J.M. : Nous bataillons depuis très longtemps pour faire évoluer les mentalités à l’égard des non-valides, dont les gens peuvent avoir peur, redouter leur étrangeté, etc. Et le sport est un formidable moyen pour le faire. Ce n’est pas en « creux » qu’ils apparaissent, avec des déficiences, mais en « plein », sur le versant de leurs performances. Nous montrons leurs compétences, qui sont parfois époustouflantes.
La diffusion d’images de sports pratiqués par des personnes handicapées est un vecteur particulièrement intéressant. Après les Jeux paralympiques de Londres, un tiers des Anglais ont déclaré avoir changé leur regard sur eux. La compétition est non seulement l’occasion de montrer des performances réalisées par des personnes invalides, mais aussi de leur donner la parole, lors d’entretiens, de paroles d’experts, sur les plateaux télévisés, etc.
L’esprit et la fraîcheur de ces Jeux paralympiques tranchent avec le sport valide de haut niveau. Ces compétitions offrent-elles une autre vision de la performance, à rebours des références absolues du chronomètre et du mètre ?
J.M. : C’est un vrai défi, central : comment faire apprécier le côté relatif de la performance de ces sportifs. Dans certaines catégories, le record du monde de saut en longueur ne dépasse pas 3 mètres ! Il faut donc confronter en permanence ces exploits à la réalité du handicap des personnes. À défaut, il faudrait se contenter des incroyables sauts de l’Allemand Markus Rehm, amputé d’un tibia mais qui, avec ses 8,40 mètres en longueur, pourrait disputer l’or aux valides lors des Jeux olympiques, ou bien des sprinteurs non-voyants qui descendent sous les 11 secondes au 100 mètres.
Et la bataille se complique quand il s’agit de faire apprécier, par la télévision, les performances des sportifs très desservis par leur apparence, comme c’est le cas avec des personnes atteintes de grandes infirmité motrices cérébrales.

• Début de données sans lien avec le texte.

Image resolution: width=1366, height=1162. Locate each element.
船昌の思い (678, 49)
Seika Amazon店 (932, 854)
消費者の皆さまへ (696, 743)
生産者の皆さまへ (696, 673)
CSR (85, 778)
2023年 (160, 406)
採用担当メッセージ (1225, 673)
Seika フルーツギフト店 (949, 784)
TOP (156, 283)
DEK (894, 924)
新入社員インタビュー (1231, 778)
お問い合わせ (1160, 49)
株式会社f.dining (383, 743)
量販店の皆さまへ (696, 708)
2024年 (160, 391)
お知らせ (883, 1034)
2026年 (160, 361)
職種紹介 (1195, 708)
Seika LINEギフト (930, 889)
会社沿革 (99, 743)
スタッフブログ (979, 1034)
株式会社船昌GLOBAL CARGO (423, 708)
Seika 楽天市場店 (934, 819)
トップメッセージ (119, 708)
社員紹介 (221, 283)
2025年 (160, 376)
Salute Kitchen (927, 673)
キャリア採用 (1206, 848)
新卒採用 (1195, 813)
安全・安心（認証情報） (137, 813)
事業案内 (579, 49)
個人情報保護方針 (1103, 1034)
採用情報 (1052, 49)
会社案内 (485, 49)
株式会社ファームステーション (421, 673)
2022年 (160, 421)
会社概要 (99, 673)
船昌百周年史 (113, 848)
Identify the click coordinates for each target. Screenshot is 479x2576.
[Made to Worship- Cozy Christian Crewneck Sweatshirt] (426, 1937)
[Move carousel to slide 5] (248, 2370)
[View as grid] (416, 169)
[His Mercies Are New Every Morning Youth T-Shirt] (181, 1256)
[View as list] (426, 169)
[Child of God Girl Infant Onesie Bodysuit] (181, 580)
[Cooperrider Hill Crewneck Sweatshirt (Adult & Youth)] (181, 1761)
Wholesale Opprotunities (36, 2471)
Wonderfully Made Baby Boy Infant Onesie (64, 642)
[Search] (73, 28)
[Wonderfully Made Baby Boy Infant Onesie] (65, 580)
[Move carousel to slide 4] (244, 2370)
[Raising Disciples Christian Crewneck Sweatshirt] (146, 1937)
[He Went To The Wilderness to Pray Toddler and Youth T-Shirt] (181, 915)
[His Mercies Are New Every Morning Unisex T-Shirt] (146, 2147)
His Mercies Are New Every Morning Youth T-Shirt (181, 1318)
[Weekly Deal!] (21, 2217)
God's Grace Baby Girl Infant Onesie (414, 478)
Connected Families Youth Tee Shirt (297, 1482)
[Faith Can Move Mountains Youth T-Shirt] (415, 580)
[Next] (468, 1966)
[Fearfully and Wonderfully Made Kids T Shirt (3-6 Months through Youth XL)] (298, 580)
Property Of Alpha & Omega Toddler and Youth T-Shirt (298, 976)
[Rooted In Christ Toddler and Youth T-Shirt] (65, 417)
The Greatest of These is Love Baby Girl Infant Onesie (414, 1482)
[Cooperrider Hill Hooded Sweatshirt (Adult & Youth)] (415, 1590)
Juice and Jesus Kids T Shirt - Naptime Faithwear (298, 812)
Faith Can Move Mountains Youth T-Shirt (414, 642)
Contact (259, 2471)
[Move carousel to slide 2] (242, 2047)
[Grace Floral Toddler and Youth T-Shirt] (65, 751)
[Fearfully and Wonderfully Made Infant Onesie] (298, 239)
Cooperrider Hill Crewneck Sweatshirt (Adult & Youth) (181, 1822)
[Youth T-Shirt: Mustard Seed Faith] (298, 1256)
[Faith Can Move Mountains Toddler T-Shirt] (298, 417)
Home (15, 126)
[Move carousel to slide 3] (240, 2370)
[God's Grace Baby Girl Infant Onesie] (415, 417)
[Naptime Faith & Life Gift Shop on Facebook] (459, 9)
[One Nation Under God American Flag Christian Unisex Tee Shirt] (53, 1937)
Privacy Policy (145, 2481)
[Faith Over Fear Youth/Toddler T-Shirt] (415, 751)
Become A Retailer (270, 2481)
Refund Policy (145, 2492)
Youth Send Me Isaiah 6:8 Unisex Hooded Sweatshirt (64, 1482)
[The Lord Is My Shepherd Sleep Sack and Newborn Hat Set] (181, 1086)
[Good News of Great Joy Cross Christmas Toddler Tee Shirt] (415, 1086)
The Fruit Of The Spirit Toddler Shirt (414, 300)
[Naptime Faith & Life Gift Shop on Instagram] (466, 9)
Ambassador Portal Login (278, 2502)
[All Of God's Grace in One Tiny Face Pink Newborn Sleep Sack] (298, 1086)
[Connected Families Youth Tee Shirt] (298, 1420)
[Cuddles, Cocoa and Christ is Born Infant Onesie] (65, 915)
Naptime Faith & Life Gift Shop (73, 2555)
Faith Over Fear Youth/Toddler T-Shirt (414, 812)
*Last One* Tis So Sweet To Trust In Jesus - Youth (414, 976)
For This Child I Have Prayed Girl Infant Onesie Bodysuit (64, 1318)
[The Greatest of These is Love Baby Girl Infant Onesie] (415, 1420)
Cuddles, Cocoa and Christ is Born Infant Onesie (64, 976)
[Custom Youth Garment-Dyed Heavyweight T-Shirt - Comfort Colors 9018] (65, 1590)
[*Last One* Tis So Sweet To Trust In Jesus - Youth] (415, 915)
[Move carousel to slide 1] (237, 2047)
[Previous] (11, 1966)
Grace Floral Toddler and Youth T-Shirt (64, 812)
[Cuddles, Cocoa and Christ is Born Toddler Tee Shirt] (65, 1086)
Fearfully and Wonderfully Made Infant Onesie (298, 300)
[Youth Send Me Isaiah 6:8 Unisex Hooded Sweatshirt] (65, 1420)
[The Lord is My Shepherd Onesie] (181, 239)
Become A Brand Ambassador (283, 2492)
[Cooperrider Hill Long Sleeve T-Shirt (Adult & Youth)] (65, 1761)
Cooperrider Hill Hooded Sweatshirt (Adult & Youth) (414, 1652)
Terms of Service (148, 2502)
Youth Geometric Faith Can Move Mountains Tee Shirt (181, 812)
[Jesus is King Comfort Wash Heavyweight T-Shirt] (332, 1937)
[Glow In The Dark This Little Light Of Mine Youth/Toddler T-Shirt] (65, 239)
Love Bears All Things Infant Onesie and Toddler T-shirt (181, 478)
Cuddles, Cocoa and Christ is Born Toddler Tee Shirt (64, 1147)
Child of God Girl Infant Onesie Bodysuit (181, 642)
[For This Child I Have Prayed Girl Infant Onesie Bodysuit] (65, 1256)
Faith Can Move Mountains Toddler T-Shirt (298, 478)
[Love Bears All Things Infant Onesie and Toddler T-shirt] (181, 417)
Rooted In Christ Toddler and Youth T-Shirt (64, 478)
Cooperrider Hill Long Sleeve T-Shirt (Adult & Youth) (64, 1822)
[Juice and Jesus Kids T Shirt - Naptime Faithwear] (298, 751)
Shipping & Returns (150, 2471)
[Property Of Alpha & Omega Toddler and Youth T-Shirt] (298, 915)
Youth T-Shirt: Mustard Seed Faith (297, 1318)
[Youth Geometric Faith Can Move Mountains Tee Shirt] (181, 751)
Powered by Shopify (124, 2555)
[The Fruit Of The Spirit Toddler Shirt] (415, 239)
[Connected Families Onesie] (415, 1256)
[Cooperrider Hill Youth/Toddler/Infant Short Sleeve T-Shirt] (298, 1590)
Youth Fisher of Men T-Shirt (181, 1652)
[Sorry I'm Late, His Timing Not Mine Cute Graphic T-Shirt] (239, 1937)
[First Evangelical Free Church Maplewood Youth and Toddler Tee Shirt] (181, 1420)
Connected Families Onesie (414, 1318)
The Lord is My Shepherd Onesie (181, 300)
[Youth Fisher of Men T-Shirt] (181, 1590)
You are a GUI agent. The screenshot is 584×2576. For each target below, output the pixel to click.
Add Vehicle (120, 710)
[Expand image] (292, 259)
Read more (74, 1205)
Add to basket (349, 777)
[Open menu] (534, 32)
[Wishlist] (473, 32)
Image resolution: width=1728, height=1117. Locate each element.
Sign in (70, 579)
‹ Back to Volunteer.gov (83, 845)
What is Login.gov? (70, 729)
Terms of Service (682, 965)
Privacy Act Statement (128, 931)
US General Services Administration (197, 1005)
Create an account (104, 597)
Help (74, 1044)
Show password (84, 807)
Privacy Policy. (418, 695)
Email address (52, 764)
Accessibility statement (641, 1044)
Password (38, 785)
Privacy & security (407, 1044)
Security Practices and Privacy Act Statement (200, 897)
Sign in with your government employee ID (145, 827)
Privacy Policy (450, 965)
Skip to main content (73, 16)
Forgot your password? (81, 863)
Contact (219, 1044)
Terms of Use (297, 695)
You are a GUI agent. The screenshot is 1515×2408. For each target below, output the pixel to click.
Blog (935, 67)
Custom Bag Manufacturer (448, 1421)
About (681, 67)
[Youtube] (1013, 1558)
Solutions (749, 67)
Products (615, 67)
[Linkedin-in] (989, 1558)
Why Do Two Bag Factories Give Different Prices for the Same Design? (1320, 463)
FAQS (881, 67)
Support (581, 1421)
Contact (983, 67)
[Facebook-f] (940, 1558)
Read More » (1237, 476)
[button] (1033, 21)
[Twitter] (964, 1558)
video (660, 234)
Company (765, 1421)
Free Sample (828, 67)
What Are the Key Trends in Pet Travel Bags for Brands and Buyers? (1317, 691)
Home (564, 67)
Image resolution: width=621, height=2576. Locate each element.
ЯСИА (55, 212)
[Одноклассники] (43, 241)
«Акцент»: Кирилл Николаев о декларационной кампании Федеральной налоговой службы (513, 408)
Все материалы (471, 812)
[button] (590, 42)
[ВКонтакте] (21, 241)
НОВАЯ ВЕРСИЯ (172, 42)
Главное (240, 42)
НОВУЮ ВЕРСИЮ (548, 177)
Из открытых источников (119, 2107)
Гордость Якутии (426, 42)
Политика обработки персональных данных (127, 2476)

La télévision a provoqué la modification des règles, dans plusieurs sports, afin de les rendre plus « télégéniques », selon ses critères. Le risque guette-t-il, dans le handisport ?
J.M. : Il est parfois très explicite quand certaines compétitions perdent de leur suspens, lorsqu’un concurrent caracole loin devant tous les autres. Mais faudrait-il s’empêcher de montrer ces épreuves ?
On voit bien qu’il existe une pression visant notamment à réduire le nombre de catégories et de classifications, établies finement en fonction du type de handicap et de son degré de sévérité. Si elles n’existaient pas, on verrait de très nombreux sportifs exclus des compétitions.
Dans le monde du handicap, la singularité est la norme, et c’est un grand défi que de tenter de classifier ces singularités, dans le but de neutraliser au mieux des différences de capacités dont les gens ne sont pas responsables. Ces classifications sont d’ailleurs le sujet de discussions permanentes, et en évolution régulière.
Alors, nous résistons pour ne pas céder aux sirènes de la médiatisation, dont on voit bien que la tendance à la simplification des compétitions conduirait immanquablement à ne plus protéger les personnes affectées par les handicaps les plus lourds. Jusqu’ici nous tenons, dans les compromis.
On voit de même croître l’intérêt pour le sport féminin. Sort-on enfin de la sur-valorisation du sportif mâle et valide ?
J.M. : Le sport n’est pas une bulle déconnectée des réalités de notre monde. Il faut espérer que l’on progressera dans la valorisation d’autres vertus que la seule célébration du record absolu. Mettre en avant une variété de critères de performance, dans le sport, contribuerait à une société plus ouverte et plus tolérante envers la diversité.